| Given exercise |
Rewrite the material from its start up to and including the line with "click(x=96, y=122)", swapping "timer" for "stopwatch" and leaving everything else unchanged.

** begin **

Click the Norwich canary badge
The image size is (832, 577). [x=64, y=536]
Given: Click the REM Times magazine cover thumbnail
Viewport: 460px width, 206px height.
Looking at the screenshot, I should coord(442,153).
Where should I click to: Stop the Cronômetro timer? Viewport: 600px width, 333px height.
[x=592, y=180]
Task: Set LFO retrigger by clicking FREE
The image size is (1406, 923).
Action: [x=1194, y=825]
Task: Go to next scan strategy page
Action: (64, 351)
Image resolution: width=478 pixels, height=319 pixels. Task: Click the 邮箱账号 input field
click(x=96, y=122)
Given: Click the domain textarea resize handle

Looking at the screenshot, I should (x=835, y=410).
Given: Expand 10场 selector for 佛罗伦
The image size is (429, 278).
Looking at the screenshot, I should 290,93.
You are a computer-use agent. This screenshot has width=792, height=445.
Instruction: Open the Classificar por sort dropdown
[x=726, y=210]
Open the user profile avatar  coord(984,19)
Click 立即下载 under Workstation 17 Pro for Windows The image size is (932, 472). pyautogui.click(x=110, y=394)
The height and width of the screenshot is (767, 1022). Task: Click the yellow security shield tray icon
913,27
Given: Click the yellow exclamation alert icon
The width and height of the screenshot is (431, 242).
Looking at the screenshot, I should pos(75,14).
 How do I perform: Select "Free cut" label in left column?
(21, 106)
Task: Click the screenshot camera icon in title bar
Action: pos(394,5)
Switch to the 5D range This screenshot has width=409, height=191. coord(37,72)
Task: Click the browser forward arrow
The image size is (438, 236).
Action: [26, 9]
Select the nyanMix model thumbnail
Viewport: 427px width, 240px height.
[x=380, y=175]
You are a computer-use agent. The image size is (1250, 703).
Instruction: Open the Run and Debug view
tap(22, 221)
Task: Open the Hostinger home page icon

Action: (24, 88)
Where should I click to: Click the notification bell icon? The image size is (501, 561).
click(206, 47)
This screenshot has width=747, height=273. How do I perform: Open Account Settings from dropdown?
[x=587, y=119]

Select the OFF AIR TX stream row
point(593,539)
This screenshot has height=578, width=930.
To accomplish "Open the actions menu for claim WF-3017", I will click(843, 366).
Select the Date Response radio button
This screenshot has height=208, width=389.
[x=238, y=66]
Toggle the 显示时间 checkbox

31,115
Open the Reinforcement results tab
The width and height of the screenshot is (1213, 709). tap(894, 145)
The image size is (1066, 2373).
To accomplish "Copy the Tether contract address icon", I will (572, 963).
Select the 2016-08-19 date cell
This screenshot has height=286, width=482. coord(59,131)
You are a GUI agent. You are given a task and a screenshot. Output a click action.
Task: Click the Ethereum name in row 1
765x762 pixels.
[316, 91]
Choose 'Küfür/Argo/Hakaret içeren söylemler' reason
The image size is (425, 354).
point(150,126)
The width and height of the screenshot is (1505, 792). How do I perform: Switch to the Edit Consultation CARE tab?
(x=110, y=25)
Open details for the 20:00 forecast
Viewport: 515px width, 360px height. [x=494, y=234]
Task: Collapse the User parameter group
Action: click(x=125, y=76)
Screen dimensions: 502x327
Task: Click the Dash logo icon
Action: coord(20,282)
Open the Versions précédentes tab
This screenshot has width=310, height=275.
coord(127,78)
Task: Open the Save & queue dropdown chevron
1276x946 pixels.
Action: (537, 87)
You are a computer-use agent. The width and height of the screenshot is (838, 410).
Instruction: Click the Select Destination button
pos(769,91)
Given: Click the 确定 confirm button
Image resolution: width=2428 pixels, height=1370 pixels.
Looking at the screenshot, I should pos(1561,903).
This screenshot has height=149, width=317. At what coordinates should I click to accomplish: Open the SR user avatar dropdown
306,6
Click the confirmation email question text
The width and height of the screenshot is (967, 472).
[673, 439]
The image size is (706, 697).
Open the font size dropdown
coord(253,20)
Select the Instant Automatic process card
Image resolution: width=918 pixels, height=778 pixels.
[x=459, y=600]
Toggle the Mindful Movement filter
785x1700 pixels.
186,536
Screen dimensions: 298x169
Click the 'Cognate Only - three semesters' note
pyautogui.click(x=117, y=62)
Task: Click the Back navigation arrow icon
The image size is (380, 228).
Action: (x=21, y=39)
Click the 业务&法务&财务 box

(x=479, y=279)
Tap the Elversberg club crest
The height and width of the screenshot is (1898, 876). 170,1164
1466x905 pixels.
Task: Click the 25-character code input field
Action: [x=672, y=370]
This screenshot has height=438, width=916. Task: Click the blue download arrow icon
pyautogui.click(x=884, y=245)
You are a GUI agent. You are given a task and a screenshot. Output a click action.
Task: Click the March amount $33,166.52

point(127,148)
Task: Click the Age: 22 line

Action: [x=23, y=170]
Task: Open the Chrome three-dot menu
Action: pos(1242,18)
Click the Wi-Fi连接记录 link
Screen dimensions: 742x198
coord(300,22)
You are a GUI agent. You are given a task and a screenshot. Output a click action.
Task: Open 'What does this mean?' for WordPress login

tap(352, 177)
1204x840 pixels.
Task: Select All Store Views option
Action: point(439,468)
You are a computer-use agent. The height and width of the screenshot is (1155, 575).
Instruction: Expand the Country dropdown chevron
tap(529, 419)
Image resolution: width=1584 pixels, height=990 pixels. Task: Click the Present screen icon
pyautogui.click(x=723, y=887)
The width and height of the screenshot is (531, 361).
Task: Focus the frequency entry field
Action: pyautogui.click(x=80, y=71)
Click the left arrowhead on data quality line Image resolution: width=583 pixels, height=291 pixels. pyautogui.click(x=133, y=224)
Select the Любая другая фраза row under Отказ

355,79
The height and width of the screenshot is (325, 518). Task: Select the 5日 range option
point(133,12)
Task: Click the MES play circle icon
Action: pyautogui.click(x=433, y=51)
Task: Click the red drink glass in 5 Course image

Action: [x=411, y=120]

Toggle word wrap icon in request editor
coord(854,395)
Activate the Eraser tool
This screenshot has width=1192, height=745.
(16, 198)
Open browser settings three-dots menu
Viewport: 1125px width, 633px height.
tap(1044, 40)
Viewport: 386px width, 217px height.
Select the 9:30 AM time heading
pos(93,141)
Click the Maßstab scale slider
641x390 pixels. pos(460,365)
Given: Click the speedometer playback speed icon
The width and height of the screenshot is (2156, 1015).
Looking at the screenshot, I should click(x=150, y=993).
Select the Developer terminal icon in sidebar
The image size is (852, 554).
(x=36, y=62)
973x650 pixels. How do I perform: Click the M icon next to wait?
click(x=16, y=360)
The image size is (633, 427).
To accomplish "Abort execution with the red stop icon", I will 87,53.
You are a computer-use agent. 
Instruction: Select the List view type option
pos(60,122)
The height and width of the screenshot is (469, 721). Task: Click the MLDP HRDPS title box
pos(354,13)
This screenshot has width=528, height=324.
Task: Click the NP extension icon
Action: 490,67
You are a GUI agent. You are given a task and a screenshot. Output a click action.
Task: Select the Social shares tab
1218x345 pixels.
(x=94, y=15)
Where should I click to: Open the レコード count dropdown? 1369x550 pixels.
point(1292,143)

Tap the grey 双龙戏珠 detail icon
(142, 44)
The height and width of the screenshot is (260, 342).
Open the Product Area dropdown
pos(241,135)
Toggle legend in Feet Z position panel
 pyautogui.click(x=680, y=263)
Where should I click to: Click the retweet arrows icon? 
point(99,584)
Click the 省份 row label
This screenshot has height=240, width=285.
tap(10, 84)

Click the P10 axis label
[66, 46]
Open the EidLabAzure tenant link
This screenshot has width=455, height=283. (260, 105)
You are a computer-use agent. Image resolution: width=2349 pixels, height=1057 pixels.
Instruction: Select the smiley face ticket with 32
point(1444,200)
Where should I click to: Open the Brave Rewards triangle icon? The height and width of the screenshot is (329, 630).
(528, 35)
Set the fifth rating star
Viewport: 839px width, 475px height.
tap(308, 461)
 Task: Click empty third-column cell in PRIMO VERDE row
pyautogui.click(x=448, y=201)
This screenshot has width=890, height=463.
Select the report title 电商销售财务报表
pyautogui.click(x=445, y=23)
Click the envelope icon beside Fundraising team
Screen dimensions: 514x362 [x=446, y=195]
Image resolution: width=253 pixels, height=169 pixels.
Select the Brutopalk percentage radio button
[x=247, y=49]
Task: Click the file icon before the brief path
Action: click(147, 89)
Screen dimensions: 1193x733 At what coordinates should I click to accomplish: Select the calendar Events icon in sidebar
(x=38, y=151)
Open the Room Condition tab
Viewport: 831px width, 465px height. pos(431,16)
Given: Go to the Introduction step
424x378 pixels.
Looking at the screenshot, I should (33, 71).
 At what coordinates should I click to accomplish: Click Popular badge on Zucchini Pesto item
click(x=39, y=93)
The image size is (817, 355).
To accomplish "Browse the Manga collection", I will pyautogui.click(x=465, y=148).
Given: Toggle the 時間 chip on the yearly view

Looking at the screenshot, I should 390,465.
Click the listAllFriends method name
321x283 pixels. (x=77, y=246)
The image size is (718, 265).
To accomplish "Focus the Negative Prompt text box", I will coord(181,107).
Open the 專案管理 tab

** end **

| Task output |
Click the Norwich canary badge
The image size is (832, 577). [x=64, y=536]
Given: Click the REM Times magazine cover thumbnail
Viewport: 460px width, 206px height.
Looking at the screenshot, I should coord(442,153).
Where should I click to: Stop the Cronômetro stopwatch? Viewport: 600px width, 333px height.
[x=592, y=180]
Task: Set LFO retrigger by clicking FREE
The image size is (1406, 923).
Action: [x=1194, y=825]
Task: Go to next scan strategy page
Action: (64, 351)
Image resolution: width=478 pixels, height=319 pixels. Task: Click the 邮箱账号 input field
click(x=96, y=122)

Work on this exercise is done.